I'm reading Larry Wasserman's "All of statistics", and I've come across a definition I can't "unpack".
Specifically the text defines $f(x, y)$ to be a PDF for the random variables $(X, Y)$, if:
- $f(x, y) \geq 0 $ for all $(x, y)$
- $\int_{-\infty}^{+\infty}\int_{-\infty}^{+\infty}f(x, y)dxdy = 1 $ and
- For any set $A \subset \mathbb{R}\times\mathbb{R}, \mathbb{P}((X, Y) \in A) = \iint_{A}f(x, y)dxdy$.
Intuitively it all makes sense, but what exactly is $\mathbb{P}((X, Y) \in A)$?
Earlier in the text, we have $\mathbb{P}(X=x)$ defined to be $\mathbb{P}(X^{-1}(x))$, and this makes sense, since the pre-image of $X$ is the sample space.

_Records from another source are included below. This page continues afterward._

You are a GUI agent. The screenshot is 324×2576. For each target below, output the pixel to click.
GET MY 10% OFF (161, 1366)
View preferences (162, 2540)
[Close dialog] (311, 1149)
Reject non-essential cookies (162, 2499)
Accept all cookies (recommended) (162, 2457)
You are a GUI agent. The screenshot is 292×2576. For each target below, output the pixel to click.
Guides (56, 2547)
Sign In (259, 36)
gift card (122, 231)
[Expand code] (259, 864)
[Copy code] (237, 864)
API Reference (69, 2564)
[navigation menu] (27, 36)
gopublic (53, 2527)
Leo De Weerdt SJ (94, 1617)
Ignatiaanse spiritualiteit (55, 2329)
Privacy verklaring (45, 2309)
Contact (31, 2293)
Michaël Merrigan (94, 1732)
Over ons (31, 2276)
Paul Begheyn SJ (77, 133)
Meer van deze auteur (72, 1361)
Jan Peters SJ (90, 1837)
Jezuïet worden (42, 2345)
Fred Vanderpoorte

This definition can be trivially extended to other arithmetic operators, i.e. $<$, $>$, $\leq$, etc and even set operations $\mathbb{P}(X \in A)$, as long as $A$ is a subset of $\mathbb{R}$.
I'm struggling to see how exactly this definition can be extended to $\mathbb{P}((X, Y) \in A)$. The text is not helpful in that regard.